GP: You're my friend, we have gotten very vulnerable with each other on numerous occasions. You don't have to answer this question if you don't want to, but what was it like to see photos of yourself [in a tearful fight with ex-girlfriend and gallerist, Charlotte Newton outside a friend's home] during and after what seemed like a very emotional and personal conversation.
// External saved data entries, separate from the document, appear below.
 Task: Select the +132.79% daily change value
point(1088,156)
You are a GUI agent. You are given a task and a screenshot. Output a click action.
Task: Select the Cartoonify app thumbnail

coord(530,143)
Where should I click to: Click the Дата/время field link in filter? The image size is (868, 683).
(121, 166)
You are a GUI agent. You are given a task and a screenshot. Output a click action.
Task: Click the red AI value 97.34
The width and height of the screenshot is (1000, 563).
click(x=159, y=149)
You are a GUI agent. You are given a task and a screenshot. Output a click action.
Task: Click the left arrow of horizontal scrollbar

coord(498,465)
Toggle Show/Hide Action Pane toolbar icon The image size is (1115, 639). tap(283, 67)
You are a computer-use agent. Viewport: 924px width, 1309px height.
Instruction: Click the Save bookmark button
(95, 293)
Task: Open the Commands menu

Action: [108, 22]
LMD: It was humiliating and a little traumatic. My ex and I were together for three years and I was only twenty-one at the time so it felt like the kind of heartbreak you'd never recover from. I don't go to Ray's or Nobu or wherever. I don't court attention. I thought I was safe in that space, in that quiet little suburban neighborhood and hadn't really personally been photographed a lot up until that point. And it was a hard earned lesson to learn that because I chose this career, I will never really have a safe space again. I had a hard time reconciling that even though she hadn't chosen the career I chose, she would have to endure the consequences of it too. That fucked me up for a long time and I said I'd never do that to someone else again. Despite the pain and humiliation, I refused to be embarassed about crying though. I mean, it was just an outward expression of sadness in front of someone I loved who was no longer going to be a part of my life anymore. That's normal, right? It was supposed to only be a moment for us, but I see no shame in vulnerability.

GP: You went to Princeton for three years and studied art history. If you didn't start acting, what would you be doing with your Art History degree? Who are your favorite artists? And outside of film, how do you create?

LMD: Yeah, it was like two and a half years and I'd love to finish one day. I don't think I would have studied art history if it my family wasn't in the arts. I mean, careers in art history aren't exactly the most lucrative so I would probably have studied something more practical. But I would have wanted to be an art conservationist or a curator. I'm a huge fan of Smithsonian Folkways so Led Belly and Woody Guthrie because music is art too. Eugène Delacroix, Telfar Clemens, Archy Marshall, Umberto Boccioni, Matt Fraction, Ed Brubaker, and Ta-Nehisi Coates. Outside of acting, I don't do much other than write. Mostly letters though, I'm more of a lover of art than an artist myself.

GP: Broad array of mediums and styles, man.

LMD: And Van Gogh who is everyone's favorite artist, right? At Eternity's Gate made me sob. First of all, I want a career like Willem Dafoe or Sam Rockwell or Sterling K. Brown. But yeah, At Eternity's Gate was a beautiful film and Van Gogh was a beautiful man. Oh, you know what else made me sob? The Van Gogh episode of Doctor Who. Like I had to lay down after. "He transformed the pain of his tormented life into ecstatic beauty. Pain is easy to portray, but to use your passion and pain to portray the ecstasy and joy and magnificence of our world, no one had ever done it before. Perhaps no one ever will again. To my mind, that strange, wild man who roamed the fields of Provence was not only the world's greatest artist, but also one of the greatest men who ever lived."

GP: You can quote Doctor Who?

LMD: Just that episode. Because the curator was right. I once read that there was a link between mental illness and creativity. I believe it, I believe that art and madness are joined at the hip and can't be separated. People used to say Van Gogh was crazy. They still do. But was it Van Gogh that was crazy or the world that is crazy?

GP: Probably both.

LMD: I don't know. If I could touch the face of God, I'd give both my ears.